__INSTRUCTIONS FOR THE TASK__: Your answer must be an exact copy of every record.
[RECORDS TO USE — start]
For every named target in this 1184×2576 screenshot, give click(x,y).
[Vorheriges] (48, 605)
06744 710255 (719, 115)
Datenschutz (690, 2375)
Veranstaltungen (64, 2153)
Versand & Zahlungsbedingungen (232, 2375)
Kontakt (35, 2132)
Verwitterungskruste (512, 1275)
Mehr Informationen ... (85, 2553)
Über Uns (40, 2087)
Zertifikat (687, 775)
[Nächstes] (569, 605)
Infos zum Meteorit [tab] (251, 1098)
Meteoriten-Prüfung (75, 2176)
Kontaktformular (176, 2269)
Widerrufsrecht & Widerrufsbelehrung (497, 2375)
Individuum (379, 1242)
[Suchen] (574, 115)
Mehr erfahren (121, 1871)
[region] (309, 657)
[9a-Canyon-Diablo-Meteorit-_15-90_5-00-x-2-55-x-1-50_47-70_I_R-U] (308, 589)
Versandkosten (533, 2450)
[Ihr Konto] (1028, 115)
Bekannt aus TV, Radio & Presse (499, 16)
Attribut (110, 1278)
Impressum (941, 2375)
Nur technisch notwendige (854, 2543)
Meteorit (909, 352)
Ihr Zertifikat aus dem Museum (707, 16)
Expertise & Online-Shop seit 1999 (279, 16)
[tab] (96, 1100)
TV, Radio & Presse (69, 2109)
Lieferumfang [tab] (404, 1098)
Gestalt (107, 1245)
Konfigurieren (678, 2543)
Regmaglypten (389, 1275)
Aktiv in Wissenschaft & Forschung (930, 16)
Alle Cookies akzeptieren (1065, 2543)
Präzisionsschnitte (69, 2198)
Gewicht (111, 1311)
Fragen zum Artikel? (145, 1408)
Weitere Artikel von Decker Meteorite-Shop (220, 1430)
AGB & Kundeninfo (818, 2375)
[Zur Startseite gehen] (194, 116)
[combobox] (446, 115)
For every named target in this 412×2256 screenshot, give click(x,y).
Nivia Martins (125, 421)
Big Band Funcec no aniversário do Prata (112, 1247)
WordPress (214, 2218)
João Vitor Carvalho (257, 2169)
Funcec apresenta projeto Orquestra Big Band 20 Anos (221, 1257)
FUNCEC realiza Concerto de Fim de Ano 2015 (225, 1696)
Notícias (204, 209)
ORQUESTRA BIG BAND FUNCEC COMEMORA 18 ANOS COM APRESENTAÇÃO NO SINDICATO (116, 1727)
[RECORDS TO USE — finish]
__ANSWER SPACE__:
For every named target in this 1184×2576 screenshot, give click(x,y).
[Vorheriges] (48, 605)
06744 710255 (719, 115)
Datenschutz (690, 2375)
Veranstaltungen (64, 2153)
Versand & Zahlungsbedingungen (232, 2375)
Kontakt (35, 2132)
Verwitterungskruste (512, 1275)
Mehr Informationen ... (85, 2553)
Über Uns (40, 2087)
Zertifikat (687, 775)
[Nächstes] (569, 605)
Infos zum Meteorit [tab] (251, 1098)
Meteoriten-Prüfung (75, 2176)
Kontaktformular (176, 2269)
Widerrufsrecht & Widerrufsbelehrung (497, 2375)
Individuum (379, 1242)
[Suchen] (574, 115)
Mehr erfahren (121, 1871)
[region] (309, 657)
[9a-Canyon-Diablo-Meteorit-_15-90_5-00-x-2-55-x-1-50_47-70_I_R-U] (308, 589)
Versandkosten (533, 2450)
[Ihr Konto] (1028, 115)
Bekannt aus TV, Radio & Presse (499, 16)
Attribut (110, 1278)
Impressum (941, 2375)
Nur technisch notwendige (854, 2543)
Meteorit (909, 352)
Ihr Zertifikat aus dem Museum (707, 16)
Expertise & Online-Shop seit 1999 (279, 16)
[tab] (96, 1100)
TV, Radio & Presse (69, 2109)
Lieferumfang [tab] (404, 1098)
Gestalt (107, 1245)
Konfigurieren (678, 2543)
Regmaglypten (389, 1275)
Aktiv in Wissenschaft & Forschung (930, 16)
Alle Cookies akzeptieren (1065, 2543)
Präzisionsschnitte (69, 2198)
Gewicht (111, 1311)
Fragen zum Artikel? (145, 1408)
Weitere Artikel von Decker Meteorite-Shop (220, 1430)
AGB & Kundeninfo (818, 2375)
[Zur Startseite gehen] (194, 116)
[combobox] (446, 115)
For every named target in this 412×2256 screenshot, give click(x,y).
Nivia Martins (125, 421)
Big Band Funcec no aniversário do Prata (112, 1247)
WordPress (214, 2218)
João Vitor Carvalho (257, 2169)
Funcec apresenta projeto Orquestra Big Band 20 Anos (221, 1257)
FUNCEC realiza Concerto de Fim de Ano 2015 (225, 1696)
Notícias (204, 209)
ORQUESTRA BIG BAND FUNCEC COMEMORA 18 ANOS COM APRESENTAÇÃO NO SINDICATO (116, 1727)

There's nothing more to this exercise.